Uma das principais ferramentas do Livro para voar é a internet. No portal www.livroparavoar.com.br a pessoa que encontrou uma obra deve se cadastrar e criar um perfil, no qual é possível registrar aquelas que está lendo, as que já leu e libertou, além de trocar recados com outros participantes. O site é também canal para fazer o cadastro e convidar amigos para participar do movimento por meio do Facebook, além de disponibilizar um mapa que funciona por geolocalização e permite a visualização do caminho que o livro percorreu. Por meio de dispositivos de busca, o internauta pode verificar quais são os locais disponíveis para pegar ou deixar um livro, que são identificados com código na etiqueta.



A gerente de marketing da ALE, Rejayne Mardy, diz que mais de 300 postos em todo o país aderiram à proposta. “A ideia é pôr o livro para circular.

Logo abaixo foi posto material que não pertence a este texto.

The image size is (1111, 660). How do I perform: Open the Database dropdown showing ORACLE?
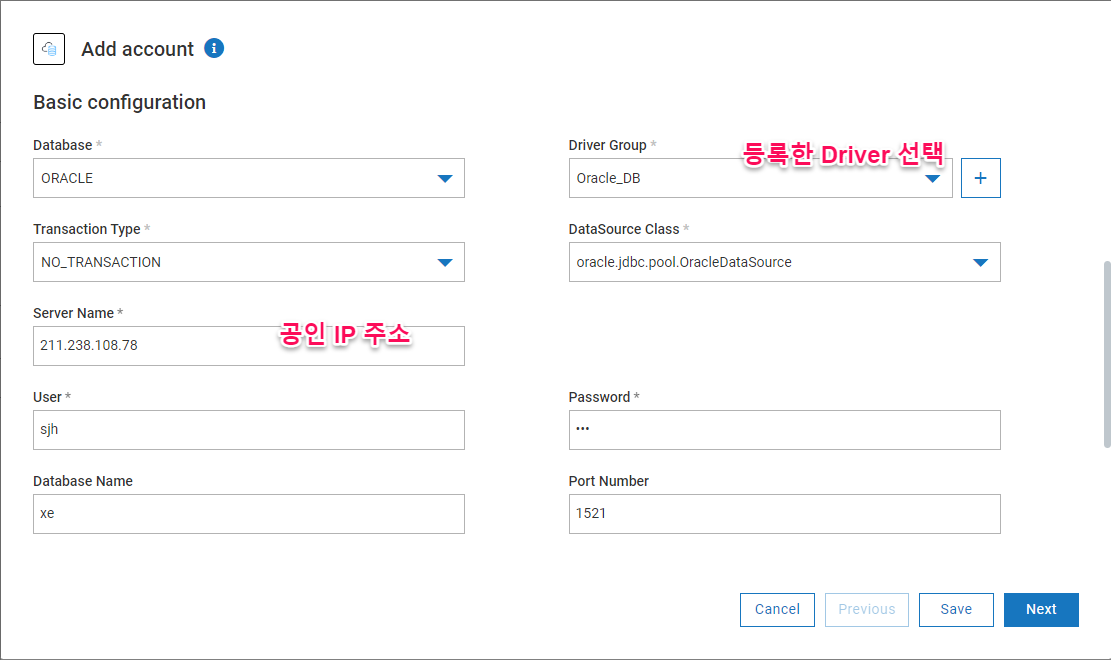tap(248, 178)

As pessoas têm apego a ele, compram, guardam na gaveta e não passam adiante, porque esse ainda é um material caro. Se passá-lo para a frente, ou pelo menos emprestá-lo, mais pessoas terão acesso, já que ninguém vai ler um livro na gaveta. Quando a pessoa entende o sentido do movimento fica muito interessante”, afirma.

 

Fazer os livros circularem e angariar cada vez mais leitores é também o princípio do projeto Ler é viver, do Instituto Gil Nogueira. As turmas do 1º ao 5º ano do ensino fundamental de 18 escolas estaduais de Belo Horizonte atendidas pelo programa recebem, no início de cada semestre, uma caixa com 50 obras da literatura infantil, parte de um acervo de 10 mil exemplares. Segundo a presidente da instituição, Patrícia Nogueira, são escolhidos colégios cujo Índice de Desenvolvimento da Educação Básica (Ideb) é baixo. Para permanecer, as escolas devem atingir uma meta e ter diretoria e professores bem envolvidos.

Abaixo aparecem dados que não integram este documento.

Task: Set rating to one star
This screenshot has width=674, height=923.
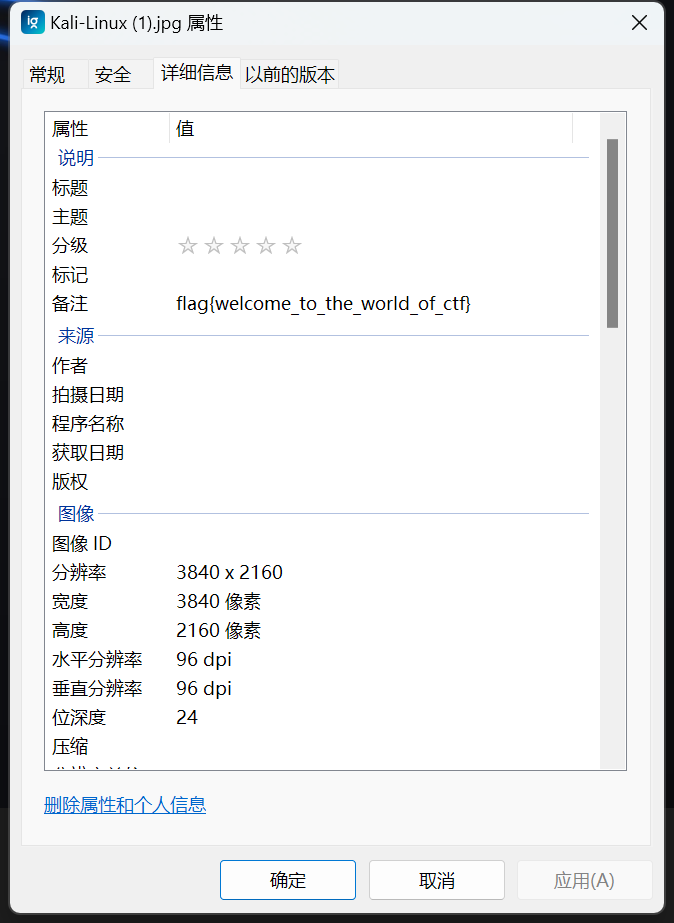Action: pos(188,246)
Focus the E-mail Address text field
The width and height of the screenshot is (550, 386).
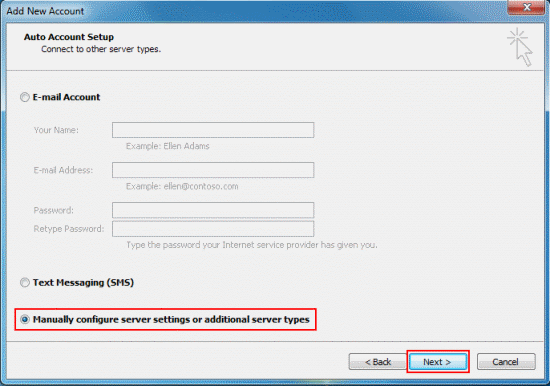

No fim do semestre, há uma premiação para reconhecer os alunos que mais leram. Ela é dividida em quatro categorias: ouro (acima de 40 livros), prata (25 a 39) e bronze (de oito a 24). Antes, uma equipe de avaliadores do instituto vai à escola para o teste: o estudante tem que contar a história ou responder a perguntas, para provar que realmente leu. Durante as atividades, além dos trabalhos desenvolvidos pelos professores, há ainda a visita de contadores de histórias uma vez por semana. “Melhorando a leitura, os meninos melhoram em tudo. Todos os dias recebemos ligações de escolas pedindo a implantação do projeto. Temos uma fila de instituições à espera. Os resultados são realmente muito bons”, afirma Patrícia.



O projeto, que foi destaque do Instituto HSBC Solidariedade no ano passado, parceiro do programa, pulou de 400 para mais de 5 mil alunos atendidos desde 2007. Diretora da Escola Estadual Olímpia Rezende Pereira, no Bairro Jardim América, na Região Oeste de BH, Silvana Pires de Carvalho relata a experiência, iniciada há cinco anos. “O entusiasmo dos alunos para ler é muito maior agora. Em 2007, o aluno vencedor leu 27 livros. No último ano foram 50. Quando se cria o hábito, sempre se quer mais, esse é o grande diferencial”, diz. “As condições desse estudante serão outras, com mais capacidade de produção de texto e potencial para desenvolver a aprendizagem de forma geral.”